- _What the task requires_:
Every line of the data below should be printed exactly.

[Stored data]
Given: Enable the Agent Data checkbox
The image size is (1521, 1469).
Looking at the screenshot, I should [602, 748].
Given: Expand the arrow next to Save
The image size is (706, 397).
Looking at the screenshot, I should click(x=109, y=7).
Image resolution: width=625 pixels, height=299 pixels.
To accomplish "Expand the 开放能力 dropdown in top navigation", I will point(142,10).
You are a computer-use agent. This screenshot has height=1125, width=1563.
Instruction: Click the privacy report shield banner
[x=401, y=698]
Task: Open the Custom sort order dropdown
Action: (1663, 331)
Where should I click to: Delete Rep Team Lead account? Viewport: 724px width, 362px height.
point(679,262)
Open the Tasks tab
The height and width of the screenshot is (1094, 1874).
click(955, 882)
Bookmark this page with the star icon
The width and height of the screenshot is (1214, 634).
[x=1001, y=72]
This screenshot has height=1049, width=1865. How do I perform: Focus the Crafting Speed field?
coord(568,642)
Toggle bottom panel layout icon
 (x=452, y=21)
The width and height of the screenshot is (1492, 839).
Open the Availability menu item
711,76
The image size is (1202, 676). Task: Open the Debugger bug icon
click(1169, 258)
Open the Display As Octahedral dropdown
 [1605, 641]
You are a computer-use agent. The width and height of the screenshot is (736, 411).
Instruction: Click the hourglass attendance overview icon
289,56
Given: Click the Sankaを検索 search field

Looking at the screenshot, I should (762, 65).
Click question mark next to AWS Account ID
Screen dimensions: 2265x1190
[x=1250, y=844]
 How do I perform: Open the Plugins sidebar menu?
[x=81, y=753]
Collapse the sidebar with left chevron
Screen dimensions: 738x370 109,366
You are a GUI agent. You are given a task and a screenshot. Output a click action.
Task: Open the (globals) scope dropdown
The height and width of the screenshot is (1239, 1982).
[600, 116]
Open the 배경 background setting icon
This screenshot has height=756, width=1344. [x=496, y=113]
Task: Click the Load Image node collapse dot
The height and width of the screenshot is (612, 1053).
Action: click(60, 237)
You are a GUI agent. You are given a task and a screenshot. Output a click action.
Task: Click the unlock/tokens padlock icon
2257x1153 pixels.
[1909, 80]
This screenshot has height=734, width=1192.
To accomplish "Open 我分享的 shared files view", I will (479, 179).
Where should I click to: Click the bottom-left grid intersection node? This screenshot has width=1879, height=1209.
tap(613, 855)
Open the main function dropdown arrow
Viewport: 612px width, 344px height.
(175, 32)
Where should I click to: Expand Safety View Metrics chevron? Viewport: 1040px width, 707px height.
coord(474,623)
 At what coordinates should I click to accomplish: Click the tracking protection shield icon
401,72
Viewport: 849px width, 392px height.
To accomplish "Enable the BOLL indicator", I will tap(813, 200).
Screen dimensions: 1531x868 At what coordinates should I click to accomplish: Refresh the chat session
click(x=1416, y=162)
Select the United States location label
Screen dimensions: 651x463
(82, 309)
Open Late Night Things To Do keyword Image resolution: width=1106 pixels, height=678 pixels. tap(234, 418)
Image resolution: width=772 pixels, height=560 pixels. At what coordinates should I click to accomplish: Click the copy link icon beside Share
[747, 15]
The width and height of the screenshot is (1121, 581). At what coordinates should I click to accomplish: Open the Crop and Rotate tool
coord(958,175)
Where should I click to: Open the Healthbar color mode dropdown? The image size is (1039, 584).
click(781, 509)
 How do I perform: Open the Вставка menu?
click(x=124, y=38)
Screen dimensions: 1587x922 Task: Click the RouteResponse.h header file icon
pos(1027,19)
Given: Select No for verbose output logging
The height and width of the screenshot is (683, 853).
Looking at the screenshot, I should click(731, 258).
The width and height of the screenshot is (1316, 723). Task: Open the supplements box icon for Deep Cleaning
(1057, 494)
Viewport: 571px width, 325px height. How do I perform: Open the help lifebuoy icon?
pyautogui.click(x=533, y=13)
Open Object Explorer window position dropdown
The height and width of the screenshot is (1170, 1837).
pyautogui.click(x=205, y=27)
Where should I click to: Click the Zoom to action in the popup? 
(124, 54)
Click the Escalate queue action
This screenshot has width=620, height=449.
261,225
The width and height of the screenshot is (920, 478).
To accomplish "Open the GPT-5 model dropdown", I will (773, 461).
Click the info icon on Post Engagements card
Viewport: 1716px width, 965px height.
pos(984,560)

- _Answer to this exercise_:
Given: Enable the Agent Data checkbox
The image size is (1521, 1469).
Looking at the screenshot, I should [602, 748].
Given: Expand the arrow next to Save
The image size is (706, 397).
Looking at the screenshot, I should click(x=109, y=7).
Image resolution: width=625 pixels, height=299 pixels.
To accomplish "Expand the 开放能力 dropdown in top navigation", I will point(142,10).
You are a computer-use agent. This screenshot has height=1125, width=1563.
Instruction: Click the privacy report shield banner
[x=401, y=698]
Task: Open the Custom sort order dropdown
Action: (1663, 331)
Where should I click to: Delete Rep Team Lead account? Viewport: 724px width, 362px height.
point(679,262)
Open the Tasks tab
The height and width of the screenshot is (1094, 1874).
click(955, 882)
Bookmark this page with the star icon
The width and height of the screenshot is (1214, 634).
[x=1001, y=72]
This screenshot has height=1049, width=1865. How do I perform: Focus the Crafting Speed field?
coord(568,642)
Toggle bottom panel layout icon
 (x=452, y=21)
The width and height of the screenshot is (1492, 839).
Open the Availability menu item
711,76
The image size is (1202, 676). Task: Open the Debugger bug icon
click(1169, 258)
Open the Display As Octahedral dropdown
 [1605, 641]
You are a computer-use agent. The width and height of the screenshot is (736, 411).
Instruction: Click the hourglass attendance overview icon
289,56
Given: Click the Sankaを検索 search field

Looking at the screenshot, I should (762, 65).
Click question mark next to AWS Account ID
Screen dimensions: 2265x1190
[x=1250, y=844]
 How do I perform: Open the Plugins sidebar menu?
[x=81, y=753]
Collapse the sidebar with left chevron
Screen dimensions: 738x370 109,366
You are a GUI agent. You are given a task and a screenshot. Output a click action.
Task: Open the (globals) scope dropdown
The height and width of the screenshot is (1239, 1982).
[600, 116]
Open the 배경 background setting icon
This screenshot has height=756, width=1344. [x=496, y=113]
Task: Click the Load Image node collapse dot
The height and width of the screenshot is (612, 1053).
Action: click(60, 237)
You are a GUI agent. You are given a task and a screenshot. Output a click action.
Task: Click the unlock/tokens padlock icon
2257x1153 pixels.
[1909, 80]
This screenshot has height=734, width=1192.
To accomplish "Open 我分享的 shared files view", I will (479, 179).
Where should I click to: Click the bottom-left grid intersection node? This screenshot has width=1879, height=1209.
tap(613, 855)
Open the main function dropdown arrow
Viewport: 612px width, 344px height.
(175, 32)
Where should I click to: Expand Safety View Metrics chevron? Viewport: 1040px width, 707px height.
coord(474,623)
 At what coordinates should I click to accomplish: Click the tracking protection shield icon
401,72
Viewport: 849px width, 392px height.
To accomplish "Enable the BOLL indicator", I will tap(813, 200).
Screen dimensions: 1531x868 At what coordinates should I click to accomplish: Refresh the chat session
click(x=1416, y=162)
Select the United States location label
Screen dimensions: 651x463
(82, 309)
Open Late Night Things To Do keyword Image resolution: width=1106 pixels, height=678 pixels. tap(234, 418)
Image resolution: width=772 pixels, height=560 pixels. At what coordinates should I click to accomplish: Click the copy link icon beside Share
[747, 15]
The width and height of the screenshot is (1121, 581). At what coordinates should I click to accomplish: Open the Crop and Rotate tool
coord(958,175)
Where should I click to: Open the Healthbar color mode dropdown? The image size is (1039, 584).
click(781, 509)
 How do I perform: Open the Вставка menu?
click(x=124, y=38)
Screen dimensions: 1587x922 Task: Click the RouteResponse.h header file icon
pos(1027,19)
Given: Select No for verbose output logging
The height and width of the screenshot is (683, 853).
Looking at the screenshot, I should click(731, 258).
The width and height of the screenshot is (1316, 723). Task: Open the supplements box icon for Deep Cleaning
(1057, 494)
Viewport: 571px width, 325px height. How do I perform: Open the help lifebuoy icon?
pyautogui.click(x=533, y=13)
Open Object Explorer window position dropdown
The height and width of the screenshot is (1170, 1837).
pyautogui.click(x=205, y=27)
Where should I click to: Click the Zoom to action in the popup? 
(124, 54)
Click the Escalate queue action
This screenshot has width=620, height=449.
261,225
The width and height of the screenshot is (920, 478).
To accomplish "Open the GPT-5 model dropdown", I will (773, 461).
Click the info icon on Post Engagements card
Viewport: 1716px width, 965px height.
pos(984,560)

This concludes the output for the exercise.